Overall, energy use ends up leveling itself out. A study published in the European Journal of Clinical Nutrition demonstrates that while metabolic rate does drop at certain points during sleep, overnight energy expenditure is not much different from daytime energy use.
What About Time of Day?
Many nutrition gurus who say that you shouldn’t eat carbs at night talk about insulin response. They say that insulin levels remain elevated longer after evening meals. That, according to research, is correct. The reason, however, is simply because people don’t eat while sleeping. You have to remember that the first meal of the day occurs after a long fast—of course there will be a dramatic response from your body.

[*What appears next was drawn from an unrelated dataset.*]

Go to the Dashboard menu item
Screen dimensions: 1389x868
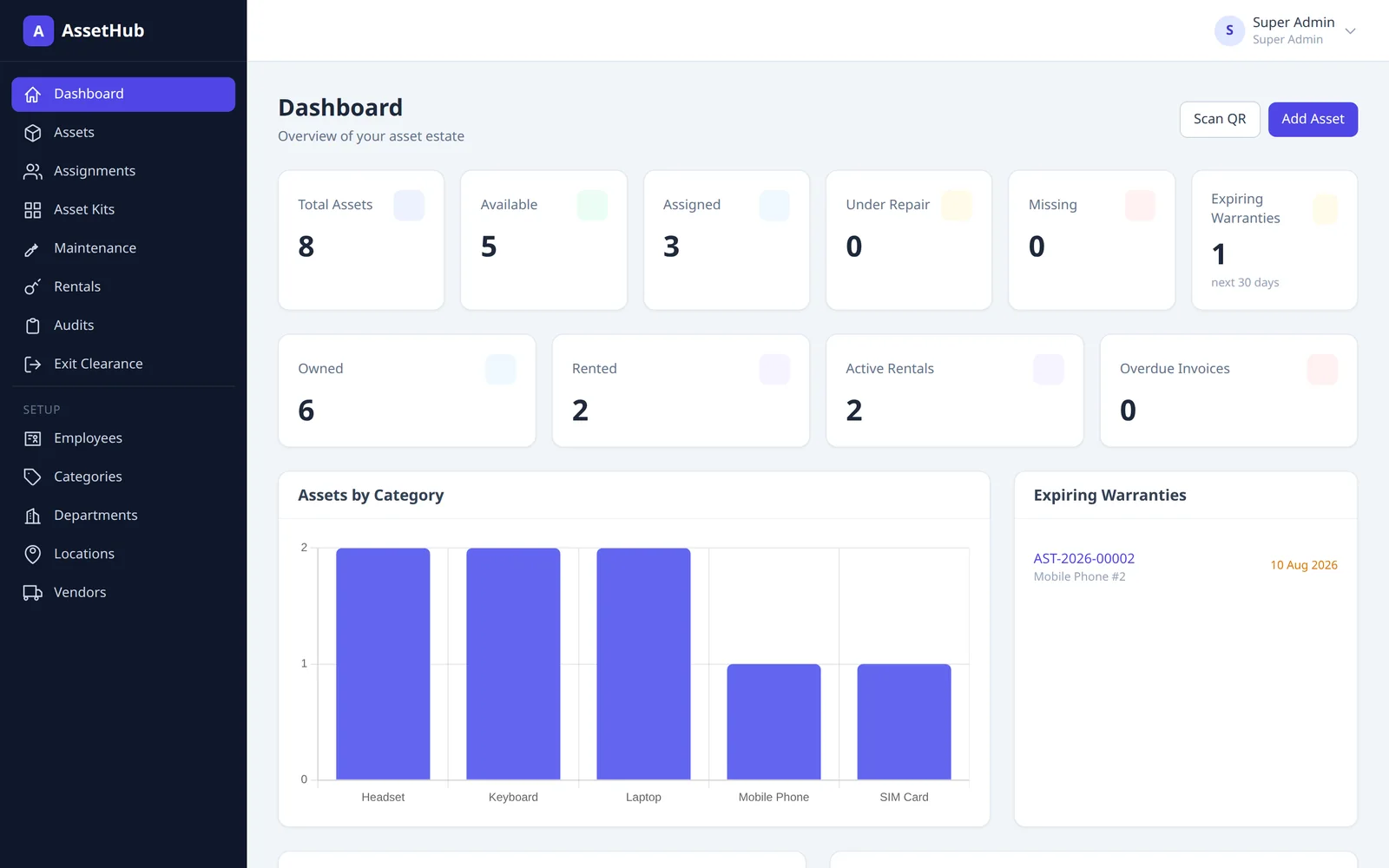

One study, published in The American Journal of Physiology, determined that “time of day did not significantly influence maximum postmeal increment in insulin secretion rate or duration of insulin secretary response.” In common terms, that means that it doesn’t matter when you eat—insulin response will be the same.
So What’s the Deal?
The conclusion is that the “no carbs at night” idea is a complete myth. Scientific research does not back the idea that you can’t eat carbs at night if you want to lose weight. Studies prove that your metabolic rate does not significantly change, or does not change enough to have an impact when it comes to weight loss.
So, what can you do? Here is a tip—a recent study shows that people who don’t exercise have a lower metabolic rate while sleeping than people who frequently work out. That makes sense, because people who are sedentary generally have lower base metabolic rates. Their bodies don’t use as much energy as active people.
If you want to lose weight, stop worrying about meal timing and just get some exercise. Spend all the time you currently spend worrying about when to eat and how to do it and work out instead. That type of dedication is the key to weight loss success.